BJ: One of my favourite things about Slalom is that you are really encouraged to be your whole self. You don’t have to hide who you are, and people will love you for it. This is the first time in my career that I can truly call my colleagues friends. Slalom is one big happy family and I feel lucky to be a part of it.

Any work accomplishments you wish to share during your last few months working at Slalom Australia?

YY: I’m currently working with a client in the marine industry to build autonomous vessels. It’s such an interesting yet challenging project, and I feel very lucky to be able to explore the cutting-edge technologies and make real impacts in the industry. Unlike autonomous vehicles, which has reached a relatively mature stage, autonomous vessels are still in early development and challenges like tough weather, lack of training dataset, limited use cases still need attention.

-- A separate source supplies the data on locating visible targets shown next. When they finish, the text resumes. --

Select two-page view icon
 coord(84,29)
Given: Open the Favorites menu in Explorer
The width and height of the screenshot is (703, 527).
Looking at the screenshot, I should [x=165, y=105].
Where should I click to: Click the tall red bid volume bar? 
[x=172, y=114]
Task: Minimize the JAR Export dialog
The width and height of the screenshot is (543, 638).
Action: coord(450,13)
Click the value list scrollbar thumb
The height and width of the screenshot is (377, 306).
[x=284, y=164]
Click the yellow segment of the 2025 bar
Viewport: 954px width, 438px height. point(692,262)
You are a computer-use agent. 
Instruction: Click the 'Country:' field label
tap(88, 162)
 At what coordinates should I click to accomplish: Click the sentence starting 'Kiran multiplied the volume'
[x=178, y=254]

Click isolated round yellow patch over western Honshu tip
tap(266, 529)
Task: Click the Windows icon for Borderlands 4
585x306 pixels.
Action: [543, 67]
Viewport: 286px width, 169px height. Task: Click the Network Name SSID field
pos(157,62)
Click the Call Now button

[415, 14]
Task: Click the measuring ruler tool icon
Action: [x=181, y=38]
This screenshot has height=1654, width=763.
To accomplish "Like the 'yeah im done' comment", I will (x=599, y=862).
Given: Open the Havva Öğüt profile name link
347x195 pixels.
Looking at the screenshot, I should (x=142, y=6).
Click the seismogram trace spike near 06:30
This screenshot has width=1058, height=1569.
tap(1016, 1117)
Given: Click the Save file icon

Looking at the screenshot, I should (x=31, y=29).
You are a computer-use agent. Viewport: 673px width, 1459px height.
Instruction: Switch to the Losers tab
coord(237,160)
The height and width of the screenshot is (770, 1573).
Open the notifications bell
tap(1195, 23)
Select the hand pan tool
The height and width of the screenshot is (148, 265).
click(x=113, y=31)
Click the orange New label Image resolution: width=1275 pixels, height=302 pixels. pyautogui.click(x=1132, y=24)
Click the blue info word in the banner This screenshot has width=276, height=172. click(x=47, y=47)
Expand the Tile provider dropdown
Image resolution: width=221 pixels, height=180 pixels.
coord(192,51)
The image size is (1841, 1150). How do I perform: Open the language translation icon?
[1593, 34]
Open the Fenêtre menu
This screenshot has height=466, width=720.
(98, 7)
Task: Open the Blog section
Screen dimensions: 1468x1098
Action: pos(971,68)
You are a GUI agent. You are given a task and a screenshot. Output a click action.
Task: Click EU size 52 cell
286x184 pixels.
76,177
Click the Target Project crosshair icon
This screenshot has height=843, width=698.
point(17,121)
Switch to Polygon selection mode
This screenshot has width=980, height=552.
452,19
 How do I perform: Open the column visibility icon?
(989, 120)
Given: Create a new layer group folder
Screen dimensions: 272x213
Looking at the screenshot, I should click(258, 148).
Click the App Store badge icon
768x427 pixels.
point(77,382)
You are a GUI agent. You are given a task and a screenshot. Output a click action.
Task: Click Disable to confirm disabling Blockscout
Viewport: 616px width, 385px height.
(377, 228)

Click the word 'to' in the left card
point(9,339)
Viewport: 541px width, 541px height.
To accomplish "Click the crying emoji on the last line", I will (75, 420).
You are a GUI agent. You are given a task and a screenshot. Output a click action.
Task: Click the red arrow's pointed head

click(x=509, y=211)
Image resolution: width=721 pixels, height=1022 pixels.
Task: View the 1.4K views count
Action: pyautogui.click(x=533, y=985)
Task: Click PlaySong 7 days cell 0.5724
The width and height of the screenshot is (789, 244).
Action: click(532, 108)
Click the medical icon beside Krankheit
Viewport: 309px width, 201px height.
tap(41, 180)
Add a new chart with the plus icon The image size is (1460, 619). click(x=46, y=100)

Our machine learning team has successfully built a prototype model that can identify boats, estimate distance and direction of the boats with only a camera. There is definitely more we need to do, and we all look forward to developing it further!

BJ: I was lucky to be part of the team for the first ever Slalom Build Australia project. Having the opportunity to set the scene for future projects and put that first mark on the Australian market is a huge achievement, not just for myself but for the entire company. I am also part of the Slalom Australia founding 50, it’s fair to say it’s been a great start!